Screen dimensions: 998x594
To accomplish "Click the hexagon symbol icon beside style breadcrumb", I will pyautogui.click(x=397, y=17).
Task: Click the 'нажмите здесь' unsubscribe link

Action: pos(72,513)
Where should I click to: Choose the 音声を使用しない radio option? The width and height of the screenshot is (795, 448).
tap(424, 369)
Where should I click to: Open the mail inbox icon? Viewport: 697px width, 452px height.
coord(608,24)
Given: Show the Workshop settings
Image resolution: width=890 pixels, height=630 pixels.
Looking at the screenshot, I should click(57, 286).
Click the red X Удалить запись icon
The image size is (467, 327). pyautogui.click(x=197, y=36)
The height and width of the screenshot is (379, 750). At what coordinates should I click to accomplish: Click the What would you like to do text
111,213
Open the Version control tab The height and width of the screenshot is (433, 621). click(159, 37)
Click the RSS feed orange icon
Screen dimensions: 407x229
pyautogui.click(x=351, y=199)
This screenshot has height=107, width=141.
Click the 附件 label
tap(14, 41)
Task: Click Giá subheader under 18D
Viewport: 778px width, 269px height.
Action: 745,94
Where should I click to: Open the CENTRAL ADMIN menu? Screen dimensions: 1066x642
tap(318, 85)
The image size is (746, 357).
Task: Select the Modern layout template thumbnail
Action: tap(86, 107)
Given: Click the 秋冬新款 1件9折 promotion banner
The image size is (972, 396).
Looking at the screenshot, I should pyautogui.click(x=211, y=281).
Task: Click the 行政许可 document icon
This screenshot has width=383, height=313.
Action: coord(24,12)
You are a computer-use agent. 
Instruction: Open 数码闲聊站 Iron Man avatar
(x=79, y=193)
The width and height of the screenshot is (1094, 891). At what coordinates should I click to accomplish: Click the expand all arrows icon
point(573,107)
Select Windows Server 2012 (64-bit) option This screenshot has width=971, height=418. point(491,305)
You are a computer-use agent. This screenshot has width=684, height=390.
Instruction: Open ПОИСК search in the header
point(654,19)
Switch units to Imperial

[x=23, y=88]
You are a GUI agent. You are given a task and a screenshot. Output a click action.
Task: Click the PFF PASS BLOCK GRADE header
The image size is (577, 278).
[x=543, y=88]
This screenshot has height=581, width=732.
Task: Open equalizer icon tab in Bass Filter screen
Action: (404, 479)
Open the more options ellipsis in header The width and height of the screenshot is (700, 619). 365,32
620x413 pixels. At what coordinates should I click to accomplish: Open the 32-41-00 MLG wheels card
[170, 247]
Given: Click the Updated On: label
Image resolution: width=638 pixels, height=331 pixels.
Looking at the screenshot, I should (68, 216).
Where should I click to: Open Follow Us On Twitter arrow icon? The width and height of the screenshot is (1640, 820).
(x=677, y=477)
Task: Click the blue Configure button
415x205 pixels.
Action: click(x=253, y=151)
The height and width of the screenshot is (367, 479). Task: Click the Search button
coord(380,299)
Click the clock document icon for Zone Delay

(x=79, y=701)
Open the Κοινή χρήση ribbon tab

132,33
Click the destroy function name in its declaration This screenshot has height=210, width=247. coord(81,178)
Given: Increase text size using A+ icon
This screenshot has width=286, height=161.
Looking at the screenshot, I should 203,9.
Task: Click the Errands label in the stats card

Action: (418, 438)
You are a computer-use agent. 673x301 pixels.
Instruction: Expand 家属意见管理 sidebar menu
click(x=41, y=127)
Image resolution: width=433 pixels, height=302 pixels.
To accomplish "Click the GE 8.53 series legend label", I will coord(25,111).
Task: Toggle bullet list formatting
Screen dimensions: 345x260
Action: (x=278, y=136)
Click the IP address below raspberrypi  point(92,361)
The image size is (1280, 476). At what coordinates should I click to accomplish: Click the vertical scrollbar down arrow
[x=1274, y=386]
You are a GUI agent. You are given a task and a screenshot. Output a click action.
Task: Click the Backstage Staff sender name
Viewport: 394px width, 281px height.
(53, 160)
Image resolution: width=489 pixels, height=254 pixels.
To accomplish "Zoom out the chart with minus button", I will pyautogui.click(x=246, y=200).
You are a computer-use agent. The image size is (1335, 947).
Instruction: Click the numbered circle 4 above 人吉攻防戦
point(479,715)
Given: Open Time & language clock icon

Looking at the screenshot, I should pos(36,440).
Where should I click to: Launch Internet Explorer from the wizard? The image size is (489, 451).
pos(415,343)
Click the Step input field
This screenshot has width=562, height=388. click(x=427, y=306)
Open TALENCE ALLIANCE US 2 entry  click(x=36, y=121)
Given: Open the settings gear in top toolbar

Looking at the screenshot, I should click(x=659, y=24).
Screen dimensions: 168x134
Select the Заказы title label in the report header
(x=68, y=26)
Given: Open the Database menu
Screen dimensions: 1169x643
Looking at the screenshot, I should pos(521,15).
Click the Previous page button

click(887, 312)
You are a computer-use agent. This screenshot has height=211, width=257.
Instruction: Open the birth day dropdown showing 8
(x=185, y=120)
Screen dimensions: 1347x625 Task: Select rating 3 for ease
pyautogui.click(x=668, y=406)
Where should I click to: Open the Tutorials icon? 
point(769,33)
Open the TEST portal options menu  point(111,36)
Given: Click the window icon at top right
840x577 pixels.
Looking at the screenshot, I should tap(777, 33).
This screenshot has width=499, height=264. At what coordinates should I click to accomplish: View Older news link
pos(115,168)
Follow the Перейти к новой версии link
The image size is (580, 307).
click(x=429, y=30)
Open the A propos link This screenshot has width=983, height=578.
◆ ◆ ◆ ◆ ◆
• **Exercise brief**: Tell how many lines of the data above hold the string "name". The number alone is the answer.

• **Solution**: 2